> **To do**:
For the word "will", work out how many lines in the records below contain it and state that count alone.

> **Source records**:
☆ ☆ ☆

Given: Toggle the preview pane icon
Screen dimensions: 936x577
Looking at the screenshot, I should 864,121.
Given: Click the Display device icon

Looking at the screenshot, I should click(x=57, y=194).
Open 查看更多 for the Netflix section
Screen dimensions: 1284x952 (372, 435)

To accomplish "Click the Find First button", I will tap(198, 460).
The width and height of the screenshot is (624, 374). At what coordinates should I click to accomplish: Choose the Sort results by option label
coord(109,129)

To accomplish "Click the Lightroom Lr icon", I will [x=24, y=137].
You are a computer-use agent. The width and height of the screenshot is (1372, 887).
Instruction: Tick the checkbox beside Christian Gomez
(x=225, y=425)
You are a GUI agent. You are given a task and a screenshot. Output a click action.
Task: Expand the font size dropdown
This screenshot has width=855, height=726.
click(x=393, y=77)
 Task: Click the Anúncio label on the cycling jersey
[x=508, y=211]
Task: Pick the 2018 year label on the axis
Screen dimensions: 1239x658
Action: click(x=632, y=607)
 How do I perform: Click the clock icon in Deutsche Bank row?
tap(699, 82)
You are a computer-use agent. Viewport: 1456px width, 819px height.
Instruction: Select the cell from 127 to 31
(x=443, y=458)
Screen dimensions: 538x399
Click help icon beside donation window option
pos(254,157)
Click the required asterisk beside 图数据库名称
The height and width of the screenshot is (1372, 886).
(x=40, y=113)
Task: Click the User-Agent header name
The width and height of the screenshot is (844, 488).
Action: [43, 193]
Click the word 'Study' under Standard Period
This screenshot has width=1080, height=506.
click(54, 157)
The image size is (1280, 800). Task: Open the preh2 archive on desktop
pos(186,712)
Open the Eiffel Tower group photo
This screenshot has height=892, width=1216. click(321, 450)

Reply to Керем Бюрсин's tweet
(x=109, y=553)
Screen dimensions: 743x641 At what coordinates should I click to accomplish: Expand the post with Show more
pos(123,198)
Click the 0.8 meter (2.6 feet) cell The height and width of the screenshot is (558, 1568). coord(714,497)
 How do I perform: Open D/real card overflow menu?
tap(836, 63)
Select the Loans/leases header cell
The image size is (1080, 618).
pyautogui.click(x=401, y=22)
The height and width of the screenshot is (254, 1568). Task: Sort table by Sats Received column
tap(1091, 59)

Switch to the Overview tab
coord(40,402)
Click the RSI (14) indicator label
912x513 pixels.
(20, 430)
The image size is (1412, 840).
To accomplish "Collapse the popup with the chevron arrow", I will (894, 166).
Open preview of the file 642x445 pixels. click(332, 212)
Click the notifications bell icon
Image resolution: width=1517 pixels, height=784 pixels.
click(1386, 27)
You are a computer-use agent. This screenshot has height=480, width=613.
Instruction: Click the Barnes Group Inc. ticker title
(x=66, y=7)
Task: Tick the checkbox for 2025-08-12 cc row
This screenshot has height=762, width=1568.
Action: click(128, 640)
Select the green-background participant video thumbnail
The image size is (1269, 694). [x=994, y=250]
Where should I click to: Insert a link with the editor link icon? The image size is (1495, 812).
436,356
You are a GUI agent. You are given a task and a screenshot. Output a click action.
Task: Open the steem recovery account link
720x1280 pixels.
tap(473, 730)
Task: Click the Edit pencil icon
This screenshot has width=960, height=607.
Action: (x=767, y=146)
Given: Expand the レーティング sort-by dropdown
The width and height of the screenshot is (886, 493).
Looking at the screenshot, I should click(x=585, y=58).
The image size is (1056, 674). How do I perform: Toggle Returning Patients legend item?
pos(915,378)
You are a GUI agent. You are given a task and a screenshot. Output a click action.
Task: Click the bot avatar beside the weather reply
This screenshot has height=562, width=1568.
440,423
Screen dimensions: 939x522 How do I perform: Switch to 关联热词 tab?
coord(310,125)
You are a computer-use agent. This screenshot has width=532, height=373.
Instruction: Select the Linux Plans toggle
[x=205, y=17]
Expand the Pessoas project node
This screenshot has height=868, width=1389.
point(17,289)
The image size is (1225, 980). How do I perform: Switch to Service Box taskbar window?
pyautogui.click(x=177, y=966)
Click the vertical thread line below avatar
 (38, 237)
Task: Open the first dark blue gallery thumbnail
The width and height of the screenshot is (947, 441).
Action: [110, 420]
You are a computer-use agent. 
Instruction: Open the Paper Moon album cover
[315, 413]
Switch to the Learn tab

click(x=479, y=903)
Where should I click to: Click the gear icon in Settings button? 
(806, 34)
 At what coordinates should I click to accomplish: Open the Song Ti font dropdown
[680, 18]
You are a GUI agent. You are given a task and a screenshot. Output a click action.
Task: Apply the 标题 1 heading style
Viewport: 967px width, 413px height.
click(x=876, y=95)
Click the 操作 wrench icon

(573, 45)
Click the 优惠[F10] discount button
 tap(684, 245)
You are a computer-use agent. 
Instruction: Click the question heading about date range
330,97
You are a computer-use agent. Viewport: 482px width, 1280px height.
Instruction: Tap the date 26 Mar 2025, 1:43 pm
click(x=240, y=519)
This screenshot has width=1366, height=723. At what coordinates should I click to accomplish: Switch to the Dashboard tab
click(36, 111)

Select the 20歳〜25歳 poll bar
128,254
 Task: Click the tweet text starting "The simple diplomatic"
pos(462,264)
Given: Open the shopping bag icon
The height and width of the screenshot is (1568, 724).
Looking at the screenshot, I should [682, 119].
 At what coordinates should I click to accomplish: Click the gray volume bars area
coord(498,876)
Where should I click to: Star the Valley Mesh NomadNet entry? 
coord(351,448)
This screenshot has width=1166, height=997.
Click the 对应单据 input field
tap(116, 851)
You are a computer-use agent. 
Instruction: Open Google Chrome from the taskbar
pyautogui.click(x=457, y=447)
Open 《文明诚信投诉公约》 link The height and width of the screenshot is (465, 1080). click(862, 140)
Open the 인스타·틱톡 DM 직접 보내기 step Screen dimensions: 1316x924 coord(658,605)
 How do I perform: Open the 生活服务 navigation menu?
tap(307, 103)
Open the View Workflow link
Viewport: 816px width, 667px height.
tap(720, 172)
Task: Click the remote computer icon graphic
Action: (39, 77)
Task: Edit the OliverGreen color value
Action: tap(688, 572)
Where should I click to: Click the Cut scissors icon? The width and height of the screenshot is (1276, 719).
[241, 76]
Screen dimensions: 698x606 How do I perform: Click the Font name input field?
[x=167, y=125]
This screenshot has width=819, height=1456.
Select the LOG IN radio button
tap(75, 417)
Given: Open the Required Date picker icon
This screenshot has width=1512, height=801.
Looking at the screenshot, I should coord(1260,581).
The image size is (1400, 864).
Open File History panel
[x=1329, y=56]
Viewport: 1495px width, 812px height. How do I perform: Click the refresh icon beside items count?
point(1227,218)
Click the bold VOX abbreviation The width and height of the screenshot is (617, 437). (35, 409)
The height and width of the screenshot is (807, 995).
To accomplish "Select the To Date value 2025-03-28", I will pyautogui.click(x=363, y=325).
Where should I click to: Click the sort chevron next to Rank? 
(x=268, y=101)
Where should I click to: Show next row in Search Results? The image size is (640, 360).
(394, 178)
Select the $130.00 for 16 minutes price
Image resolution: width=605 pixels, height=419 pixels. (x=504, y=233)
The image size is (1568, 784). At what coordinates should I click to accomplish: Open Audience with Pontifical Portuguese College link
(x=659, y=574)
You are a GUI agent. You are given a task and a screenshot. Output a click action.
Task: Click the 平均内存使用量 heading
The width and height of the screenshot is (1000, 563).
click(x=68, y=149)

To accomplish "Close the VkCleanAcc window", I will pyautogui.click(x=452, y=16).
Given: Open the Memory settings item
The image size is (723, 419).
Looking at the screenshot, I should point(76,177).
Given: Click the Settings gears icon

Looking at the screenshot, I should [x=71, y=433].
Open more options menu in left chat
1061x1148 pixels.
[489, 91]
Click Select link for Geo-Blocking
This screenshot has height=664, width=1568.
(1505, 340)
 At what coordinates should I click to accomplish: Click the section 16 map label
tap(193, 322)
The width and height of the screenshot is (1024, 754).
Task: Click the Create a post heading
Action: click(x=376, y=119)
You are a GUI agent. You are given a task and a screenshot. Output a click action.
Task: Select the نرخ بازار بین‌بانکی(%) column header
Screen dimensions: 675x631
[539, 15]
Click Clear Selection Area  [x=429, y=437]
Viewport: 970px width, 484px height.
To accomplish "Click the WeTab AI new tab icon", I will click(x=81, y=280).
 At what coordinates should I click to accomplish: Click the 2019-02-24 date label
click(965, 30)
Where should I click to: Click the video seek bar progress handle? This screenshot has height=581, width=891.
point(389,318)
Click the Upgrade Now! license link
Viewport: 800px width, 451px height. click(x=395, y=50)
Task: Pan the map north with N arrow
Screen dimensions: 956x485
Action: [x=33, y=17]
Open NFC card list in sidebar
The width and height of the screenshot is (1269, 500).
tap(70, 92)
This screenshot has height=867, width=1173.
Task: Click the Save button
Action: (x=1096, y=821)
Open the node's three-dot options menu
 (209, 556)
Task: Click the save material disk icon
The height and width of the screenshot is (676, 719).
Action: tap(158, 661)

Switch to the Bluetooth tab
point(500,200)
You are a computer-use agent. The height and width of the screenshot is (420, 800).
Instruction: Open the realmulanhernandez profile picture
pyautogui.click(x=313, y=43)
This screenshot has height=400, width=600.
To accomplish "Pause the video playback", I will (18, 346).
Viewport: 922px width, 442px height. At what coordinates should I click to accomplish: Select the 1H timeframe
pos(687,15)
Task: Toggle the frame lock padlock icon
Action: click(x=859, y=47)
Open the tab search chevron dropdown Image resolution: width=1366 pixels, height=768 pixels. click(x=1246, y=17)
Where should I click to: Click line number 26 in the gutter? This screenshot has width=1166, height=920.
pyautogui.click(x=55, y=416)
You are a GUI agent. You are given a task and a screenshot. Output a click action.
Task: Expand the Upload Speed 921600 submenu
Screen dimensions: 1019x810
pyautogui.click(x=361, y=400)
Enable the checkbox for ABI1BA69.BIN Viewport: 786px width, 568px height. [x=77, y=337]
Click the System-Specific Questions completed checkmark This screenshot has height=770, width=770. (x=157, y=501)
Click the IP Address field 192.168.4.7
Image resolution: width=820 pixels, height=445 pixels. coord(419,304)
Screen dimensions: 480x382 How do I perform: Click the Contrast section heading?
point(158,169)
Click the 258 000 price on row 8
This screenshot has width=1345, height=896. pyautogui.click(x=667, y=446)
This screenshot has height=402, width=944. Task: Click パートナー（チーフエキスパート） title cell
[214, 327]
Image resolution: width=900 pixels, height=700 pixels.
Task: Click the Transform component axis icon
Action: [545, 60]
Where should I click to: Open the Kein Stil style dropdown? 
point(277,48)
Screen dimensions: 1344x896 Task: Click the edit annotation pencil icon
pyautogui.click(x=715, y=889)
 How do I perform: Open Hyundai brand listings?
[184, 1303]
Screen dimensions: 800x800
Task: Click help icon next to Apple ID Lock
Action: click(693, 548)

☆ ☆ ☆

> **Written answer**:
7